The clinical characteristics and long-term outcomes of patients presenting with acute pulmonary embolism (PE) during treatment with warfarin have not been described. Clinical details of all patients admitted to a tertiary institution from 2000-2007 with acute PE were retrieved retrospectively, baseline warfarin status and the international normalised ratio (INR) were recorded, and their outcomes tracked using a statewide death registry. Of 923 patients with clearly documented warfarin status included in this study, 83 (9%) were taking warfarin. Mean (± standard deviation) day-1 INR of those taking warfarin was 2.3 ± 0.9, with 67% of patients therapeutically anti-coagulated (INR ≥2.0) at presentation (49 patients with INR <2.5 and 34 with INR ≥2.5).

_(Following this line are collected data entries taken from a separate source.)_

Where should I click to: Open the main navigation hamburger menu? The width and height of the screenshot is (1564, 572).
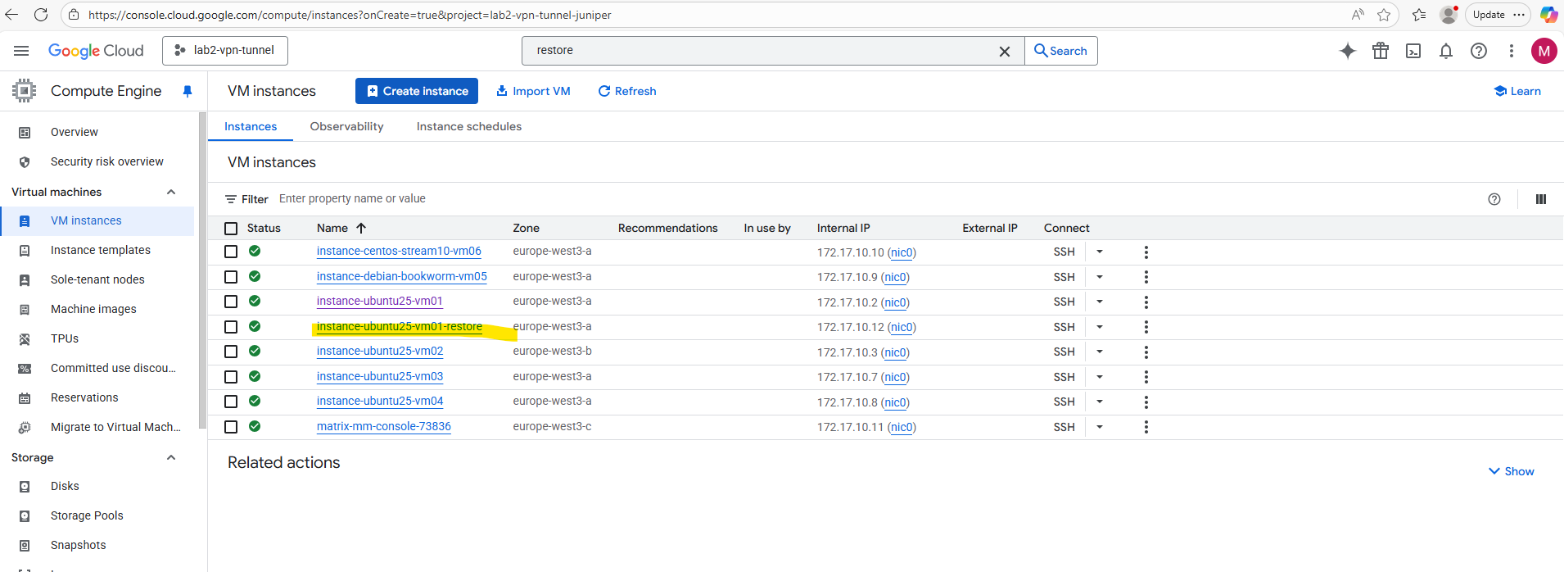pyautogui.click(x=21, y=51)
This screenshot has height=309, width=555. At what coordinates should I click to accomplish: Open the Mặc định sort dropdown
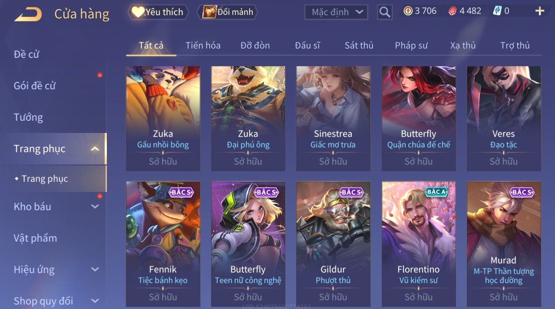[x=336, y=12]
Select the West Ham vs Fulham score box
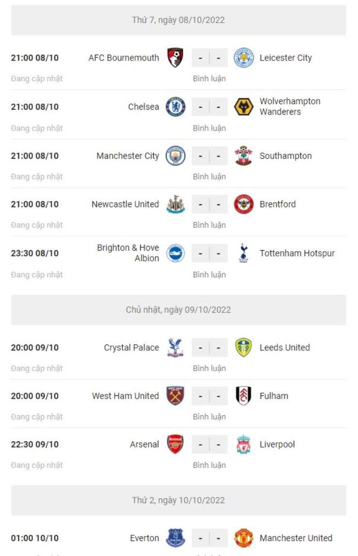The width and height of the screenshot is (358, 556). click(x=209, y=396)
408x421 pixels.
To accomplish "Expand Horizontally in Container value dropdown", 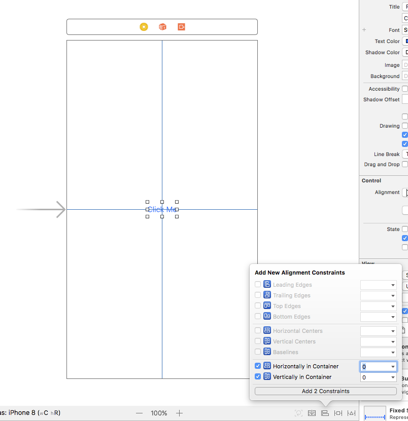I will tap(393, 366).
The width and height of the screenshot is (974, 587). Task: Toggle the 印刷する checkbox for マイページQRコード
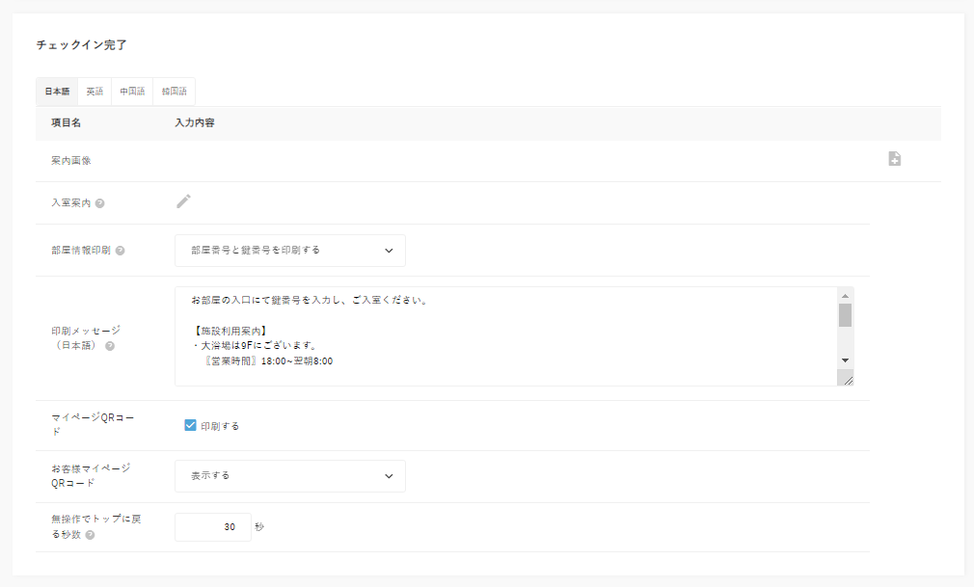coord(190,425)
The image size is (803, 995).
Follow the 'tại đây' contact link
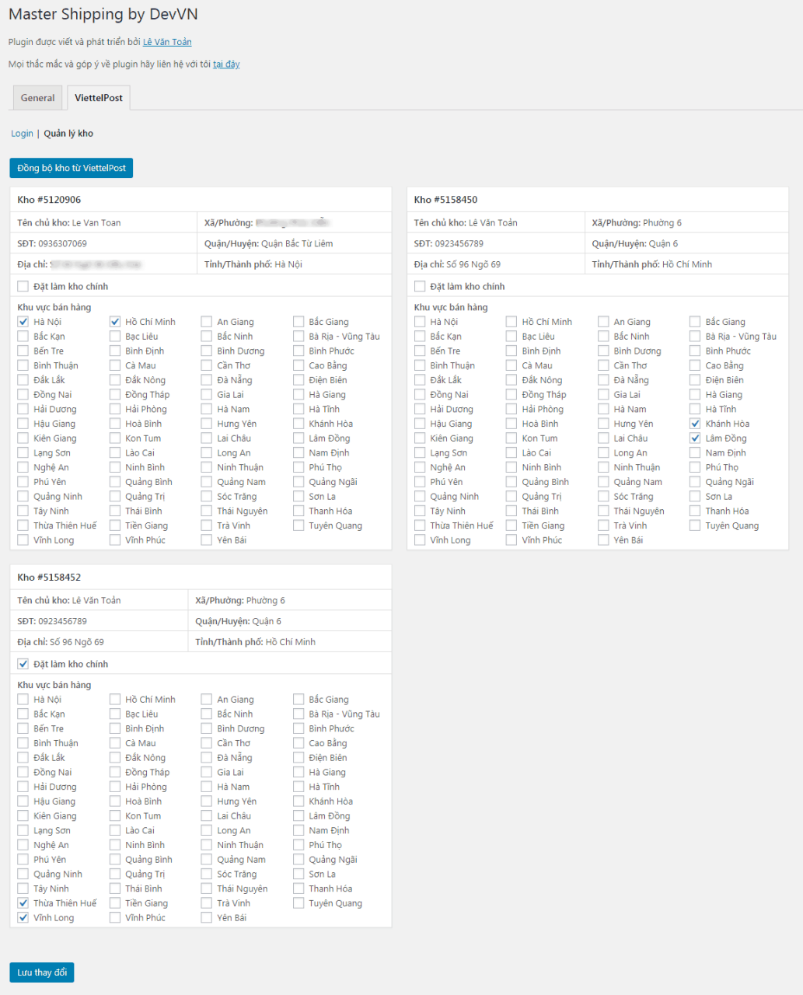click(226, 65)
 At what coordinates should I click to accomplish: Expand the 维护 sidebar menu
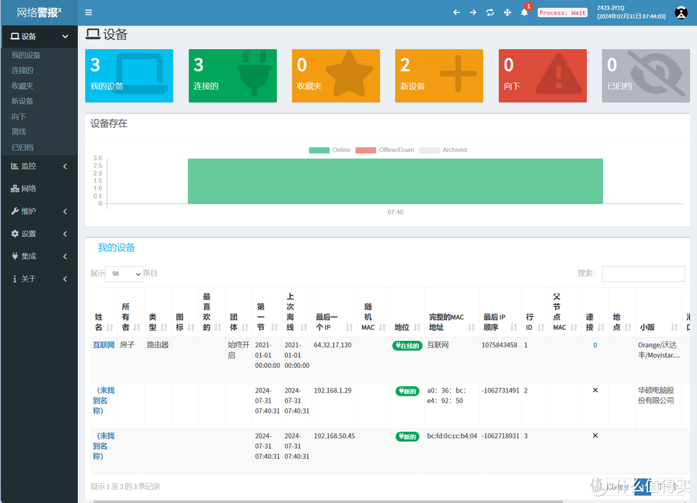pos(39,211)
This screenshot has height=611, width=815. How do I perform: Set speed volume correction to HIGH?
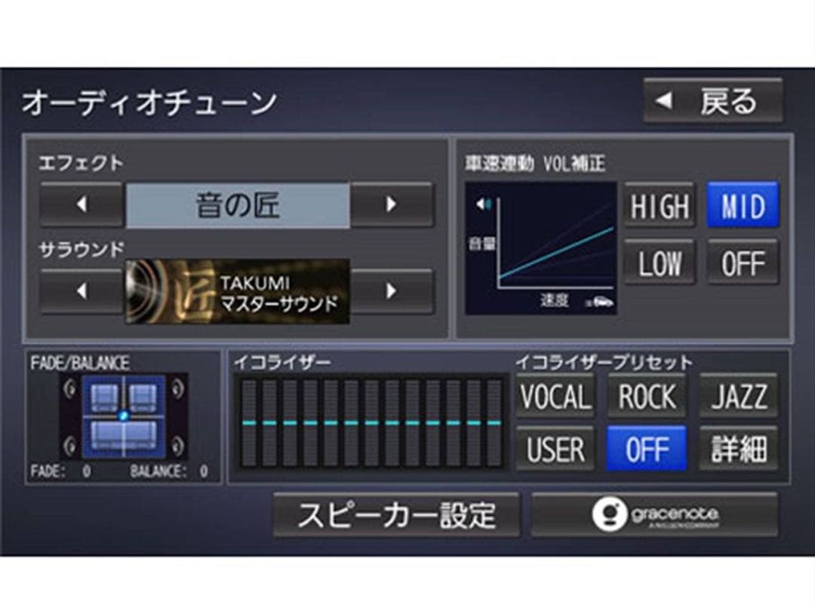[x=660, y=206]
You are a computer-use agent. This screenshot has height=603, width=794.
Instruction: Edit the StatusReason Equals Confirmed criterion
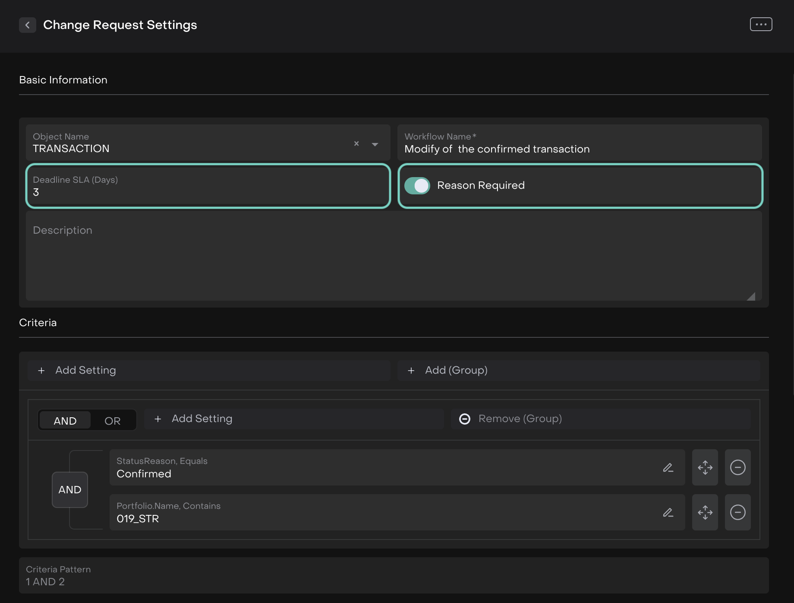(668, 467)
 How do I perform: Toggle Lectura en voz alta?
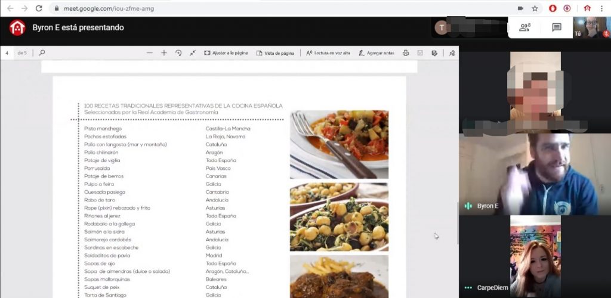click(328, 53)
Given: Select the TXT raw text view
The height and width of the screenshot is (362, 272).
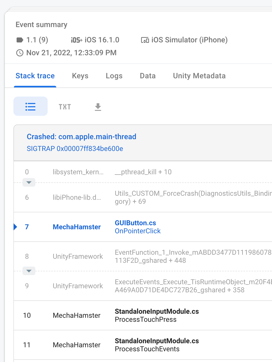Looking at the screenshot, I should (x=65, y=106).

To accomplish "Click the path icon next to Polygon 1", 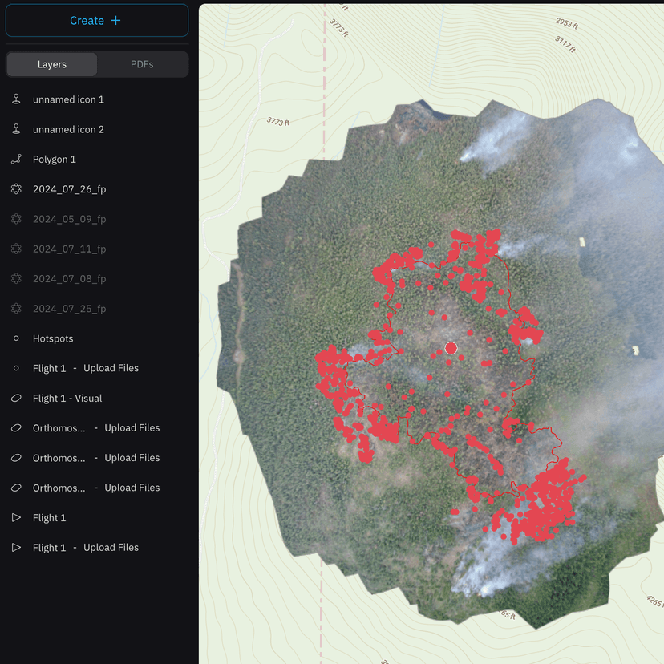I will [x=16, y=160].

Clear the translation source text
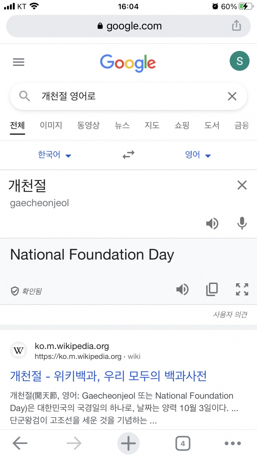coord(242,185)
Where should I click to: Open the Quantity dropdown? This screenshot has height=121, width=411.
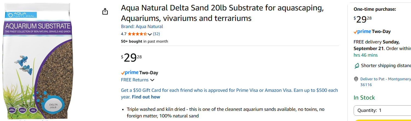(382, 111)
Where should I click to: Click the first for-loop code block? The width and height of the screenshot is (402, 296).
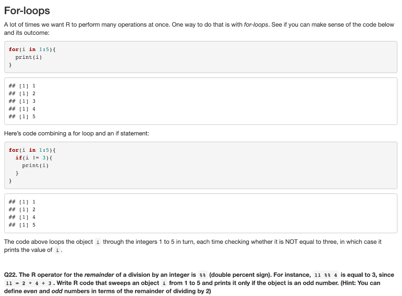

Patients taking warfarin on admission were more likely to have heart failure, atrial fibrillation and valvular heart disease, with similar prevalence of malignancy and ischaemic heart disease, compared to patients not on warfarin. Total mortality of the cohort (mean follow-up 4.0 ± 2.5 years) was 31.6% (in-hospital mortality 1.5%), and was similar between warfarin and no warfarin groups. There was however a greater than four-fold increased risk of post-discharge death due to recurrent PE for the patients taking warfarin on admission (hazard ratio [HR] 4.43, 95% confidence interval [CI] 1.36-14.42, p=0.01). Among patients taking warfarin on admission, day-1 INR <2.5 significantly increased long-term all-cause mortality compared to INR ≥2.5 (adjusted HR 2.51, 95% CI 1.08-5.86, p=0.03). In conclusion, patients presenting with PE during treatment with warfarin have an increased risk of death from recurrent PE. Admission INR appears to have independent long-term prognostic importance in these patients.